Der Eudämonismus ( griech. eudaimonimós : "das Glücklichpreisen") eigentlich: die Glückseligkeitslehre - bezeichnet eine ethische Lehre, nach der das eigentliche Motiv, letzte Ziel und sittliche Kriterium des menschlichen Handelns die Glückseligkeit ist. In der Regel wird vom Eudämonismus die Glückseligkeit als Genußfähigkeit des Menschen aufgefaßt. Insofern wird der Eudämonismus auch als Philosophie des Genusses bezeichnet.
Zur Unterscheidung der verschiedenen Arten des Eudämonismus
Nach der Art von Glückseligkeit, auf die das menschliche Handeln nach dieser oder jener eudämonistischen ethischen Lehre gerichtet sein soll, kann zwischen einem
egoistischen - Verwirklichung rein individueller Glückseligeit auf Kosten anderer bzw. ohne Rücksicht auf andere
altruistischen oder sozialen - Verwirklichung fremder Glückseligkeit, die der Mitmenschen, besonders im Hinblick auf soziale Wohlfahrt und
individuellen - Verwirklichung sinnlicher oder seelischer Glückseligkeit
Eudäminismus unterschieden werden. Wird in einer ethischen Lehre die Glückseligkeit vornehmlich in der Verwirklichung sinnlicher Genüsse gesehen, so ist der Eudämonismus zum Hedonismus modifiziert.
Zur materialistischen Komponente im Eudämonismus
Innerhalb der ethischen Anschauungen des historischen Materialismus ist eine breite sozial orientierte eudämonistische Tradition zu verzeichnen, die von Demokrit und Epikur über den französischen Materialimus des 18. Jahrhunderts bis zu Feuerbach reicht. In dieser Entwicklungslinie stellt der Eudämonismus ein - alledings historisch und weltanschaulich-philosophisch begrenztes - progressives Moment des Kampfes der sozialen Auseinandersetzungen dar, weil die materialistische Philosophie die Verwirklichung der ethischen Ideale nicht in ein erdachtes Jenseits verlegte, sondern sie in dieser, d.h. der gegebenen Welt zu realisieren trachtete.
Indem dieser Materialismus jedoch - unhistorisch - von einer ein für allemal gegebenen menschlichen Natur ausging, offenbarte er seine Seite seiner weltanschaulichen-philosophischen Grenze: im Hinblick auf die Gesellschaft und Geschichte idealistische Theorien zu entwickeln. Diese Seite des Eudämonismus als gesellschaftliche Zwiespältigkeit hat Karl Marx aufgezeigt:
"Die Philosophie des Genusses war nie etwas andres als die geistreiche Sprache gewisser zum Genuß priviligierter gesellschaftlicher Kreise. Abgesehen davon, daß die Weise und der Inhalt ihres Genießens stets durch die ganze Gestalt der übrigen Gesellschaft bedingt war und an allen Widersprüchen litt, wurde die Philosophie zur reinen Phrase, sobald sie einen allgemeinen Charakter in Anspruch nahm und sich als die Lebensanschauung der Gesellschaft im Ganzen proklamierte....

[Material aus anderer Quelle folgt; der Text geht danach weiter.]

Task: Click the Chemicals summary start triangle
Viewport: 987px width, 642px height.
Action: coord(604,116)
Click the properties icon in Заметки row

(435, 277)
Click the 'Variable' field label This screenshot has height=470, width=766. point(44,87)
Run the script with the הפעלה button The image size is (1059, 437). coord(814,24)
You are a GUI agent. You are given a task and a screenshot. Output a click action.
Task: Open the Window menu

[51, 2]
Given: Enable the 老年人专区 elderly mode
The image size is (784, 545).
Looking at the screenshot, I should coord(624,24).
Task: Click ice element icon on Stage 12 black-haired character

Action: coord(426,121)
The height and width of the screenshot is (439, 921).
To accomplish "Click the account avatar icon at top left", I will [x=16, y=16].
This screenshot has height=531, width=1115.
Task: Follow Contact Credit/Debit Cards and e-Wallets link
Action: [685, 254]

Die Philosphie des Genusses kam auf in der neueren Zeit mit dem Untergang der Feudalität und der Umwandlung des feudalen Landadels in den lebenslustigen und verschwenderischen Hofadel unter der absoluten Monarchie... Zur eigentlichen Philosophie wird sie erst unter den Händen einiger Schriftsteller der revolutionären Bourgeoisie, die einerseits an der Bildung und Lebensweise des Hofadels teilnahmen und andererseits für die auf den allgemeineren Bedingungen der Bourgeoisie beruhende allgemeinere Anschauunsweise dieser Klasse teilten.
Sie wurde deshalb von beiden Klassen, obwohl von ganz verschiedenen Gesichtspunkten aus, akzeptiert... Als die weitere Entwicklung den Adel gestürzt und die Bourgeoisie mit ihrem Gegensatz, dem Proletariat, in Konflikt gebracht hatte, wurde der Adel devot-religiös und die Bourgeoisie freierlich-moralisch und streng in ihren Theorien..., obwohl der Adel in der Praxis keineswegs aufs Genießen verzichtete und der Genuß bei der Bourgeoisie sogar eine offizielle ökonomische Form annham - als Luxus. (in: Die Deutsche Ideologie).